Italia. El argentino Tiziano Gravier alcanzó un resultado histórico al finalizar 28° en la prueba de esquí alpino Súper-G en los Juegos Olímpicos de Invierno de Milán-Cortina d’Ampezzo 2026.
Gravier, de 23 años, completó el recorrido con un tiempo de 1:29,06, en una competencia que reunió a los mejores especialistas del mundo. El oro fue para el suizo Franjo von Allmen (1:25,32), la medalla de plata quedó en manos del estadounidense Ryan Cochran-Siegle (1:25,45) y el bronce fue para el suizo Marco Odermatt (1:25,6).

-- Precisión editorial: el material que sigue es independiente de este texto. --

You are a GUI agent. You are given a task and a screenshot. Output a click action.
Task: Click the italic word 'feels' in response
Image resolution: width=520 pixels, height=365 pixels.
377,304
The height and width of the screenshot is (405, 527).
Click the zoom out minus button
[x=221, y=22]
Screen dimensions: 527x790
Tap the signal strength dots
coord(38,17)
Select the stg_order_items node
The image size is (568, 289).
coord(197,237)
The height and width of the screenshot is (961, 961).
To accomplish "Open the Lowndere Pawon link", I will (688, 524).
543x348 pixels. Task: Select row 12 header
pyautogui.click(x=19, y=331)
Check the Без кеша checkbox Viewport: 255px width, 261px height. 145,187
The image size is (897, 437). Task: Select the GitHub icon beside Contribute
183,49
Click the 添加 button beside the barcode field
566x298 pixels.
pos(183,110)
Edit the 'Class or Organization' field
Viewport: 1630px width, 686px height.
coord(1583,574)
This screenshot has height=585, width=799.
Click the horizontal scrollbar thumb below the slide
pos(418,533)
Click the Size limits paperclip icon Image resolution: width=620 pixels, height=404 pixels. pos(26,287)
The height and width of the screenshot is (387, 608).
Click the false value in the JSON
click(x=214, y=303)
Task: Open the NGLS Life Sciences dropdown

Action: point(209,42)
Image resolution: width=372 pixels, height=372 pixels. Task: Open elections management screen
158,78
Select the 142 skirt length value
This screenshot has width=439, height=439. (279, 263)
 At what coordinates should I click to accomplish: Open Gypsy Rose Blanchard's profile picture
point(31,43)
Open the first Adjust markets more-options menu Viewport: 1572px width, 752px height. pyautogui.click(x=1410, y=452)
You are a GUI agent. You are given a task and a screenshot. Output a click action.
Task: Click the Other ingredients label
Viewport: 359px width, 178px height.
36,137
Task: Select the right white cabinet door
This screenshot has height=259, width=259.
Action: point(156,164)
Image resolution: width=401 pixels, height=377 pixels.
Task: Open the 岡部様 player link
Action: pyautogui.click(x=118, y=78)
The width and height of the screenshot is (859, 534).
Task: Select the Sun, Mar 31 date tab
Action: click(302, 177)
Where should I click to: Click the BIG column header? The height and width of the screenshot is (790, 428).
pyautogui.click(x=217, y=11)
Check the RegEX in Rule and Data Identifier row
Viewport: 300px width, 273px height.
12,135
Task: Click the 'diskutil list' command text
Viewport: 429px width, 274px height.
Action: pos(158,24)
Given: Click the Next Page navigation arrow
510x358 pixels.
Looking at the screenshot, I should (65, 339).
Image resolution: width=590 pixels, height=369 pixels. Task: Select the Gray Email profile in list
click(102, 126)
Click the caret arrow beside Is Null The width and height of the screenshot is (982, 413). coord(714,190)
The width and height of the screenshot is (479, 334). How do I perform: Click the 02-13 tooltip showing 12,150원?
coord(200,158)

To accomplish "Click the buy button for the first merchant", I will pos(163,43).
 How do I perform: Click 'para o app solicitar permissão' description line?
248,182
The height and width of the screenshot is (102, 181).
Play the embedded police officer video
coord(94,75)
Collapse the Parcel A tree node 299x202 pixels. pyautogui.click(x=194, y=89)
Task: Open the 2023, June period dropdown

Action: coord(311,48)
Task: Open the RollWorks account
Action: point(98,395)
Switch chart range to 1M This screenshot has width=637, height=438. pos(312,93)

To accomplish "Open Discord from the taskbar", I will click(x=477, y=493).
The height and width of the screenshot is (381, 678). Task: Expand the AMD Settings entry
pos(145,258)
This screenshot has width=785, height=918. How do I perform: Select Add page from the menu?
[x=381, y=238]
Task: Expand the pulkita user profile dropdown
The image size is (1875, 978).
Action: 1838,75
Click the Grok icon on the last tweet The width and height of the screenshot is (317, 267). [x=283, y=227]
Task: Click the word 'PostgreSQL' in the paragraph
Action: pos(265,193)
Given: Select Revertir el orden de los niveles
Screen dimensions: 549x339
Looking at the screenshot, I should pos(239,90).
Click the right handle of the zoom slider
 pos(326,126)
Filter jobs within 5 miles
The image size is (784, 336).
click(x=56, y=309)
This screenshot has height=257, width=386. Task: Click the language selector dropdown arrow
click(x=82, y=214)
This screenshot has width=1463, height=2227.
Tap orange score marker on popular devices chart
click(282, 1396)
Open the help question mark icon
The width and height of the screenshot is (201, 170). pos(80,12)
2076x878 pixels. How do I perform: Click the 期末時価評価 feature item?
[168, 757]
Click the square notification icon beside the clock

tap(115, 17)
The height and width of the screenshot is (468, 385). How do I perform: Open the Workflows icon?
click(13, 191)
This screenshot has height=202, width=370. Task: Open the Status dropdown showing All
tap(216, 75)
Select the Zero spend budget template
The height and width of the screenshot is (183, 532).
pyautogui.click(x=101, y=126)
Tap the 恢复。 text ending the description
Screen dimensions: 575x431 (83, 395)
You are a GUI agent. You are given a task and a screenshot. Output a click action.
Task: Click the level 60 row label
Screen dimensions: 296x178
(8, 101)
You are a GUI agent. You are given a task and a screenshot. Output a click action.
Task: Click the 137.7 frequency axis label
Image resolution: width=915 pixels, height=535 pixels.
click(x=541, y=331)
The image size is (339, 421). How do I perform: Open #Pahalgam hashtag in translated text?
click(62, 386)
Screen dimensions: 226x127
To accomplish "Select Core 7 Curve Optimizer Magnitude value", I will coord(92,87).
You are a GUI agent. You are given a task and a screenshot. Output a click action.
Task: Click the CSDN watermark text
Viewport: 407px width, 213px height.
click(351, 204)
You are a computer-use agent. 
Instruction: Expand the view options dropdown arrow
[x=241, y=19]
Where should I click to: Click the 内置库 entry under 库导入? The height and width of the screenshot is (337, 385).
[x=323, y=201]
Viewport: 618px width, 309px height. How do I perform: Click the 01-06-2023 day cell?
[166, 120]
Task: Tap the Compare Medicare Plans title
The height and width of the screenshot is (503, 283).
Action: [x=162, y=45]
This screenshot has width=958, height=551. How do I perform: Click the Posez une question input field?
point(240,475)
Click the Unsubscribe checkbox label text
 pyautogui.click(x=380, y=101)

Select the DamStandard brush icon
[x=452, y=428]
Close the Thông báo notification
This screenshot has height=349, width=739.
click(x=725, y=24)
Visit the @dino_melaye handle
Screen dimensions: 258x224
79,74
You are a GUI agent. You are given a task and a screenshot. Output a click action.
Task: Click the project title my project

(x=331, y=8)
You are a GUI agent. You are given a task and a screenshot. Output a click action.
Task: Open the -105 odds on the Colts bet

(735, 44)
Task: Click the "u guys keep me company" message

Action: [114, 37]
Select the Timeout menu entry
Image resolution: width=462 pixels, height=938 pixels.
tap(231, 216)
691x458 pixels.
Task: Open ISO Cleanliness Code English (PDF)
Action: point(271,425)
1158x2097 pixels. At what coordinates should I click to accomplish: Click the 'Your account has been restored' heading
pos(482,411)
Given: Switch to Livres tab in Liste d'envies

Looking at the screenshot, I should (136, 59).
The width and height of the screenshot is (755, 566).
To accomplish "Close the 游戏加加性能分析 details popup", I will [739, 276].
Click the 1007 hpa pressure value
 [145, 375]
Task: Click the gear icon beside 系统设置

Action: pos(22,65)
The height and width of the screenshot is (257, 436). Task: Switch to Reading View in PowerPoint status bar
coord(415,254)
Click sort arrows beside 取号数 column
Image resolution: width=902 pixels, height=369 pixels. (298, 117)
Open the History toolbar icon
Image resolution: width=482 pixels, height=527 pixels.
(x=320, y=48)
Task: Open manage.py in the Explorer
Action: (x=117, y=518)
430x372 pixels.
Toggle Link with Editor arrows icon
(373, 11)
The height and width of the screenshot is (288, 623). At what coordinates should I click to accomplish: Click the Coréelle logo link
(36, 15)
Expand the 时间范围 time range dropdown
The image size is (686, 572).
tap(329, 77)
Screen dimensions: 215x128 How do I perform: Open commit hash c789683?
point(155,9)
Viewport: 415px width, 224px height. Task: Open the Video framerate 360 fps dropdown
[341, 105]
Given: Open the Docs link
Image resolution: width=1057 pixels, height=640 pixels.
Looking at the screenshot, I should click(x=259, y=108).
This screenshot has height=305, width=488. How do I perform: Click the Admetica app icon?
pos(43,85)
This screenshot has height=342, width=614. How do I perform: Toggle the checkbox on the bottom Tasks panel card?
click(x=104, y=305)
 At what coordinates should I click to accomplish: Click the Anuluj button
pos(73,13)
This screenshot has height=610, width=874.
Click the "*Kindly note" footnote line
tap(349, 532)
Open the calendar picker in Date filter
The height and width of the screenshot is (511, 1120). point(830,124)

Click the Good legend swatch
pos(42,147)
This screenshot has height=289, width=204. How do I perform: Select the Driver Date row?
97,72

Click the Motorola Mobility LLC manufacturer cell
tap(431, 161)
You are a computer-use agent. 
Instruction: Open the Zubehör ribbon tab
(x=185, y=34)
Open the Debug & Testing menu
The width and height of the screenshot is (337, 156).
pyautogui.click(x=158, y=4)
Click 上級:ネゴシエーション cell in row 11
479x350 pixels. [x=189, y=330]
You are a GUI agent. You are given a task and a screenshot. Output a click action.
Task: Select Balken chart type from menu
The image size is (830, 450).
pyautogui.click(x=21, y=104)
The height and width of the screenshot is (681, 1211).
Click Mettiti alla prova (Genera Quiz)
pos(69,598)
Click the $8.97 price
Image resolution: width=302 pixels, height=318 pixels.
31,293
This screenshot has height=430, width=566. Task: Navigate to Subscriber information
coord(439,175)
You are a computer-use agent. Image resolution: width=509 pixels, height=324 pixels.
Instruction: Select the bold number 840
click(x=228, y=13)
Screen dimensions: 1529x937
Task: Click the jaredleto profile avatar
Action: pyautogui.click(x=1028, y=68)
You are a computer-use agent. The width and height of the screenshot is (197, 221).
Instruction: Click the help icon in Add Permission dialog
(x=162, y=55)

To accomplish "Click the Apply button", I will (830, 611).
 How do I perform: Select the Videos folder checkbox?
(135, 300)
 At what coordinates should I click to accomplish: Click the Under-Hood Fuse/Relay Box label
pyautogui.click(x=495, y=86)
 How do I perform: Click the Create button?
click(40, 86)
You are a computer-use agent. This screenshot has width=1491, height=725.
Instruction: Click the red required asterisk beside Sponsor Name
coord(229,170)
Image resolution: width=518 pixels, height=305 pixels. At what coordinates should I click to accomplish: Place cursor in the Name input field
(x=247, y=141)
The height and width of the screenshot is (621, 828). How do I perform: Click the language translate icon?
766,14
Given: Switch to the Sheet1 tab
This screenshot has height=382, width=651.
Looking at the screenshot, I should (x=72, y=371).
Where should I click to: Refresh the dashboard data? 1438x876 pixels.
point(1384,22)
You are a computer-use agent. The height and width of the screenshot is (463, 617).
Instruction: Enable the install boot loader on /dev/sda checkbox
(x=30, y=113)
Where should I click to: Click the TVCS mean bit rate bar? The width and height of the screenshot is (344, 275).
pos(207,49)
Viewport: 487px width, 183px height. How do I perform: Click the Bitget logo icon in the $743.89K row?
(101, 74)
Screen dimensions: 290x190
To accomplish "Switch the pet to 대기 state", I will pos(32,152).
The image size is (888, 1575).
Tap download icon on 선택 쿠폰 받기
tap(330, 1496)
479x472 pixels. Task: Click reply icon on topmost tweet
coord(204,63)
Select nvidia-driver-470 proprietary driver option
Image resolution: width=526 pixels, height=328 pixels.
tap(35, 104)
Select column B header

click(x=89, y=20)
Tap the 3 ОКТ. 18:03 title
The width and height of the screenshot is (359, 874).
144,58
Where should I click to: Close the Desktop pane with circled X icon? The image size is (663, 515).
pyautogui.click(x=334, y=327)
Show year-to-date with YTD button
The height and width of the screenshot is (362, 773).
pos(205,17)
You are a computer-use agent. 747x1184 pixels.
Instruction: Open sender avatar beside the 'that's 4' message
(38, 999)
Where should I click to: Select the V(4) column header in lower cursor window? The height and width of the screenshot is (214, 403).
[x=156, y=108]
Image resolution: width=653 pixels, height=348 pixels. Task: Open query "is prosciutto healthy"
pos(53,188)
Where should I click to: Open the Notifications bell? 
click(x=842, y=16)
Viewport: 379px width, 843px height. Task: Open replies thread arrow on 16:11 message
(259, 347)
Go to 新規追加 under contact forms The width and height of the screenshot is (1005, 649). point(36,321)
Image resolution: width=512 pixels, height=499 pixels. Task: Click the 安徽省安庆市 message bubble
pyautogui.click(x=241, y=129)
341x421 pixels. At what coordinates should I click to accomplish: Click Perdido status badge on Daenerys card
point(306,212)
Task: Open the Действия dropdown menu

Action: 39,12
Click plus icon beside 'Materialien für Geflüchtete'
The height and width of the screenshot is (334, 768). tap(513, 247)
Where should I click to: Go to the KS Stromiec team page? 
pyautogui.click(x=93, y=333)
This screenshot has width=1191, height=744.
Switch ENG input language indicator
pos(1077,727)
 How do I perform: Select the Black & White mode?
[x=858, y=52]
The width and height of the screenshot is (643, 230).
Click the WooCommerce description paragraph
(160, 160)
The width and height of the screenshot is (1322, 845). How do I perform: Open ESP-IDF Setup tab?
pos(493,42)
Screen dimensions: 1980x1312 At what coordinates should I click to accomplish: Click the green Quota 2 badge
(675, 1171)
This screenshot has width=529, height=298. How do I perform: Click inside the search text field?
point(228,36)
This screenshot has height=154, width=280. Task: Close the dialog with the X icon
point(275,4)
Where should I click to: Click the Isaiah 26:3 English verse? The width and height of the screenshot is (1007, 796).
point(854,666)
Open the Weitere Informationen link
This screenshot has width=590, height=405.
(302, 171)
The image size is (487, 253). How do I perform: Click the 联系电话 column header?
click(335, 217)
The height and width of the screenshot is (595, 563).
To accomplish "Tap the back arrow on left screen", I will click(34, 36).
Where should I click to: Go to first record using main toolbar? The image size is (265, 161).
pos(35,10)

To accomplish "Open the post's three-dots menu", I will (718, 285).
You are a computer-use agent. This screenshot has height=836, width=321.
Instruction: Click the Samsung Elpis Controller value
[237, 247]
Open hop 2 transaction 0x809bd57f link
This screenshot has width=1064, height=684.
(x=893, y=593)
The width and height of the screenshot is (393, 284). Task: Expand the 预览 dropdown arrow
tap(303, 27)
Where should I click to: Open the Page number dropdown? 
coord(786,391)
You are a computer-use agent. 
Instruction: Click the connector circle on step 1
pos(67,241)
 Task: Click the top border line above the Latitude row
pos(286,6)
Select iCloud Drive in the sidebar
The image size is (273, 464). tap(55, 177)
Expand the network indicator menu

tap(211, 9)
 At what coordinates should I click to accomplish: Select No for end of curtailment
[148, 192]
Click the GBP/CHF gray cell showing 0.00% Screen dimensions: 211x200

La mejor actuación argentina en la especialidad
El desempeño del joven argentino le permitió superar el 30° puesto logrado por Nicolás Arsel en Salt Lake City 2002, que hasta ahora representaba la mejor actuación nacional en la disciplina.
De esta manera, Gravier —hijo de la modelo Valeria Mazza— se consolida como una de las principales figuras argentinas en los deportes de invierno. En los Juegos Olímpicos de la Juventud de Lausana 2020, ya había conseguido un destacado 7° puesto, también histórico para el país.

El reconocimiento del COA
El Comité Olímpico Argentino (COA) celebró rápidamente la actuación del esquiador en sus redes sociales:
“Primera participación olímpica para Tiziano Gravier. Con determinación y gran solvencia, nuestro atleta hizo su debut en Milano-Cortina 2026. Partiendo desde el puesto 31, en una pista ya muy exigida por el paso de los competidores, logró finalizar en el lugar 28”.

El respaldo familiar
Antes de su participación en la cita olímpica, Gravier había contado cómo vive su familia la pasión por el deporte:
“Hay un poco de todo. Mis hermanos me entienden más porque compitieron, son mis hinchas número uno. Mi papá es más estratega, le gustan los números y la velocidad. Y mamá es la que más sufre. Es a la que más miedo le da y a veces no le gusta tanto mirar”.
Con este resultado, el joven esquiador no solo firmó una actuación destacada en su debut olímpico, sino que también escribió una página importante en la historia del esquí alpino argentino.